The pile above is mostly things I have no emotional attachment to, ie the easy stuff. However every time I sat down to face my collections, various thoughts and emotions would bubble up. The biggest reaction to facing my collections has been guilt. Why did I buy this? Or I spent so much time and money on this, I can’t get rid of it. Even though I clearly don’t have sentimental attachments to most of the things anymore, I couldn’t bring myself to let them go.
It took a book, Declutter Your Life by Gill Hasson, to help me identity and address the biggest mental blocks standing in my way. I can’t recommend this slim little guide enough. The way it concisely lays out why we accumulate things and how to change our mindset about stuff was really helpful. I’ve reread the chapters on ‘Why Can’t You Clear It All Out’ and ‘Think Differently’ about four or five times now.
For me the two biggest takeaways regarding a mindset change were: You can change your mind and Live in the present.
You can change your mind
It’s such an obvious statement but when I really let myself absorb it in relation to stuff, it was a eureka moment.
Nearly everything in my home I bought or acquired because I needed or wanted it. Whether it was in pursuit of my hobbies which genuinely brought me joy (stationery and merch) or out of necessity (uncomfortable dress shoes for work), it was the right choice at the time.

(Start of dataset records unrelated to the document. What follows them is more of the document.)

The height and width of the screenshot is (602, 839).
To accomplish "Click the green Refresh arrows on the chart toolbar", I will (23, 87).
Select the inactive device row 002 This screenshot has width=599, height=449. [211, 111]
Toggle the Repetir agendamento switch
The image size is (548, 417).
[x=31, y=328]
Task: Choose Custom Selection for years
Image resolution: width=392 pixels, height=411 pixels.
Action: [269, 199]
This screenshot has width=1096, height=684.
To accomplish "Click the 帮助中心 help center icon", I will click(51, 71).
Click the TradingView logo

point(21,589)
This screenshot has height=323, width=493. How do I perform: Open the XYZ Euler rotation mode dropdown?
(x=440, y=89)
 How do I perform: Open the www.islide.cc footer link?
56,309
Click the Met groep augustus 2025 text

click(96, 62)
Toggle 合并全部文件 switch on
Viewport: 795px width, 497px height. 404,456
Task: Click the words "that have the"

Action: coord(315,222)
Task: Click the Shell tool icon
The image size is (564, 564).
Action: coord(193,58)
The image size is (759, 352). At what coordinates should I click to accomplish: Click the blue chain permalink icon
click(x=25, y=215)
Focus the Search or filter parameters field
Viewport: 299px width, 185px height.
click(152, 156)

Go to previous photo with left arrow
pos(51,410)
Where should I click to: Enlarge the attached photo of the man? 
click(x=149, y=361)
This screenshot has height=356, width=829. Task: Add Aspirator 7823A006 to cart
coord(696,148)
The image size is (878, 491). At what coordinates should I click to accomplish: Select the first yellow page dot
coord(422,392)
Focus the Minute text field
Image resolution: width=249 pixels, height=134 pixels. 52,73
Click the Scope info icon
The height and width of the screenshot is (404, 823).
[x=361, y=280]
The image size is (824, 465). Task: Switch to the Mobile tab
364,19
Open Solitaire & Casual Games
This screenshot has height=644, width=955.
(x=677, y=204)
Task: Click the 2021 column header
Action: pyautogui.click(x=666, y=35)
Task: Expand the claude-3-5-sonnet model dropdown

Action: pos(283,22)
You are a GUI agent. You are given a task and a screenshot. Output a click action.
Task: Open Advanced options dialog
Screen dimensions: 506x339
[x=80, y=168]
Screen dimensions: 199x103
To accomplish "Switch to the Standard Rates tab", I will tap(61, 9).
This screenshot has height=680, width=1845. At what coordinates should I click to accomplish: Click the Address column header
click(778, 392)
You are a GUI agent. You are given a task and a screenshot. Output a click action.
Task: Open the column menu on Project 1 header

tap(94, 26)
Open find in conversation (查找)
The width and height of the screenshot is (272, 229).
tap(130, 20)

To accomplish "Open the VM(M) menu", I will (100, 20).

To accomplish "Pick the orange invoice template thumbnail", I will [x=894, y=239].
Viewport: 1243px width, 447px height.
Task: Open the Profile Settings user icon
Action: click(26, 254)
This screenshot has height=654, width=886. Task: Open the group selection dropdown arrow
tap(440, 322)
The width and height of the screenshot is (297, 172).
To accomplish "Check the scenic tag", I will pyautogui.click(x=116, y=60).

When I first got into creative journaling four or five years ago, it was all new and exciting. I loved doing it, making videos about it, and exploring stationery shops all over the city to find items for my stash. It also took a lot of trial and error to discover what my style was, and my journaling style has also evolved over time. Naturally, there are a lot of items in my collection now I no longer reach for.
I still journal, but I also recognize I don’t need to hold onto all the items I haven’t used in years. I genuinely wanted or needed them when I bought them at the time. Since then, I’ve changed. I’ve changed my mind, and that’s okay. Holding onto the remnants of my past self isn’t going to bring back that sunken cost of time or money. I don’t need to feel guilty about past me’s decisions, when that guilt is only serving to keep unwanted things in my home. It’s time to let both the guilt and stuff go.
Live in the present
The book also points out several emotional reasons for why we hold onto clutter. Two that resonated with me were fear-based and hope-based clutter. Specifically, what if I need it some day? (fear-based) and I might get around to using it/ I might lose weight and wear it again (hope-based).
Holding onto something “just in case” just serves as a physical reminder of that worst case scenario I’m fearful about. Similarly, hope-based clutter only points out to us what we’ve failed to get around to. My aspirational to do list is burdensome enough in my brain, I don’t need physical reminders of what I haven’t done yet (lost weight, read that book, crafted that craft, the list goes on). I want to say good bye to the baggage of past me, step out of the hypothetical future, and transform my home to serve present me.
As always, easier said than done. But I’ve slowly started to actually remove unwanted items from my house. Yesterday I shipped off my BTS Merch Box 11 to a new home, and just now I sold a bundle of stationery labels and stickers. It’s still only a trickle, but hoping the momentum of these small sales will grow. At the very least, the side eye pile in my living has got to go! (Wish me luck?)
I’m curious what your approach is to stuff. Are there any minimalists out there? Any maximalists? How do you deal with the accumulation of stuff?
(Friday Night Writes #4)

It really does feel great to get rid of stuff. Nice when you earn a little something in the process. 🙂 Love the graphic with the face. 😛
LikeLike
As someone who has had to declutter because of home moving, I feel you. And I am the least acquisitional of all my family; and I pride myself not being a hoarder. Yet, there was so much of my stuff to rehome; so so much.
I have to say that your pile of “unwanted” is so neatly packed and placed. Not like out bags and bags of higgly piggly things.
LikeLike
Hello fellow declutterer! I will admit, my pile may have been spruced up a bit for photographic purposes hehe!